Cases involving a physician's duty to warn an individual's relatives that they might have a genetic risk factor for a disease are coming up more. Other types of cases that are coming up more and are unique to genomic medicine are those involving incidental findings from genomic testing and statute of limitations. Have you seen any trends in terms of how juries and judges are deciding these novel claims, either in favor of the plaintiff or defendant?

There's not a clear trend, but these are the more complex and newer types of cases. I'm part of another NIH-funded project being led by Vanderbilt University and the University of Minnesota, called the LawSeq Project, where we're looking at the new [legal] issues that are coming up as we move from simple genetics to genomics. 
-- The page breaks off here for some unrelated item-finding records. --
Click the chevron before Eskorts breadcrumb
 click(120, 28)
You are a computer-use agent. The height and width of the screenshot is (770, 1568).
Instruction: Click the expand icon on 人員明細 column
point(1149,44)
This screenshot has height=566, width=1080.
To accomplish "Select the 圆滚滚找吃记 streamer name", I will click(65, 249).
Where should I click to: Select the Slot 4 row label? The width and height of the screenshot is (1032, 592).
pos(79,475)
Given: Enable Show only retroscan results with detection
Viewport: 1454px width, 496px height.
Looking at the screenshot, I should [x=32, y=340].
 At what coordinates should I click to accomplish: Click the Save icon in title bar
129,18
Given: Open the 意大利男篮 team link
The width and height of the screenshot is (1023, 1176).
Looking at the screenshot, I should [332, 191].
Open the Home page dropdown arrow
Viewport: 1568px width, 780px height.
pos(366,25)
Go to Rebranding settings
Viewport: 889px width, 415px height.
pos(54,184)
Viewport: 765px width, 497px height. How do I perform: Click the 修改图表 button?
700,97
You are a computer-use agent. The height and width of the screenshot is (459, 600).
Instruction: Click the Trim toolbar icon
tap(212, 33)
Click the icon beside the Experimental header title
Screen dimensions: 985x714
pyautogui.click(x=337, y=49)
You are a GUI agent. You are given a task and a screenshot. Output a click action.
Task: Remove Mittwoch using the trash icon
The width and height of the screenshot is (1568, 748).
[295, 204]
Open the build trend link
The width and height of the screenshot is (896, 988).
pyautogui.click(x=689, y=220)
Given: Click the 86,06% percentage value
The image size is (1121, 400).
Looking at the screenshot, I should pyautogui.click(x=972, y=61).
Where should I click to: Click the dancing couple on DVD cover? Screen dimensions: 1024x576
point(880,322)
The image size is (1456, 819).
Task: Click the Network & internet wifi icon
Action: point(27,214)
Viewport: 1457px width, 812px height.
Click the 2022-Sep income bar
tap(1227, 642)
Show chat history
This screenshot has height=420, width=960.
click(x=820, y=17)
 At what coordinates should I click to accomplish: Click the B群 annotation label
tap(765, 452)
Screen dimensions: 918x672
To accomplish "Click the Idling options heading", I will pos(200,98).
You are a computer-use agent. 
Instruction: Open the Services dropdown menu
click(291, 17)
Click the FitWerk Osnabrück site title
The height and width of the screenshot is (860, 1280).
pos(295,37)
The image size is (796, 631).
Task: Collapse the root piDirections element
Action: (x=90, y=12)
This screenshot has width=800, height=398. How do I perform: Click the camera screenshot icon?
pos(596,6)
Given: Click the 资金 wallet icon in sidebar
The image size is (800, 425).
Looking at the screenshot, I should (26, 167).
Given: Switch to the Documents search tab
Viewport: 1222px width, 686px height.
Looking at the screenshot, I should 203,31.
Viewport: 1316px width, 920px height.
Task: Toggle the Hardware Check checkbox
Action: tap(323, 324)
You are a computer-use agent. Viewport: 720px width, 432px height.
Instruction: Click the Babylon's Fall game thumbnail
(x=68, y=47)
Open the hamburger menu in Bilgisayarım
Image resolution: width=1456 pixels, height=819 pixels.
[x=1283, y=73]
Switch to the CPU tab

In our [recently published] study, we started to see cases like duty to relatives, how far does that extend and when does it extend to relatives. These types of cases were vanquished when HIPAA was enacted, but now plaintiffs are finding novel ways of bringing cases involving duty to warn other family members. That is unique in genetics, in that genetics is shared among families.

And then, in the case in South Carolina [Williams v Quest/Athena], you're starting to bring up the issue of the duty to revisit test results, which I think is a major issue courts are going to have to deal with in the future. Genetic testing is unique in that the implications of the test results will change over time, because as we get new information those results will be reinterpreted over time. That really raises a unique and novel issue for physicians and labs as to what duty they have to revisit those results. 

You mentioned hindsight bias as a factor for juries in deciding genetic testing-related cases. Your research suggests that, on average, it takes around seven years to resolve a genomic malpractice case compared to 3.5 years for other medical malpractice cases. Moreover, because of how long it takes plaintiffs to often realize that they have been injured and may have a cause for litigation, won't hindsight bias be a major issue in genomic medicine?

Hindsight bias has always been a problem in litigation, but because of the time dimension here, [the impact] could be a lot more serious. One of our findings was that the average time to resolving one of these genetic malpractice cases was about twice as long as a regular malpractice case. Usually, in most medical malpractice cases, you can see the problems associated with a doctor's error fairly quickly. But with a genetic issue that the doctor failed to diagnose or detect, [it] could take five or ten years, or even another generation, before you discover the mistake was made.

From one perspective, it's unfair to the plaintiff to be deprived of the right to bring a lawsuit for a mistake they had no way of discovering before the statute of limitations or repose ran out. On the other hand, it's also unfair to the doctors to go back 10 or 20 years and say, "What you did back then was not the standard of care," given hindsight bias and not having clear memories or records of that case. It does present a dilemma with potential unfairness to both doctors and plaintiffs.

Is there anything else about the implications of your research that you wanted to highlight?

I think the big question is whether these types of cases will continue to increase. The fact that there is such a lag in these cases and the fact that genomic medicine is just kicking in now, suggests that while we may not see a major increase in lawsuits yet, it may be coming in the future. It may be some reassurance for doctors now that there hasn't been a huge increase, but if plaintiffs' lawyers start to have some success with these types of cases, I wouldn't bet on it staying this way for the long term.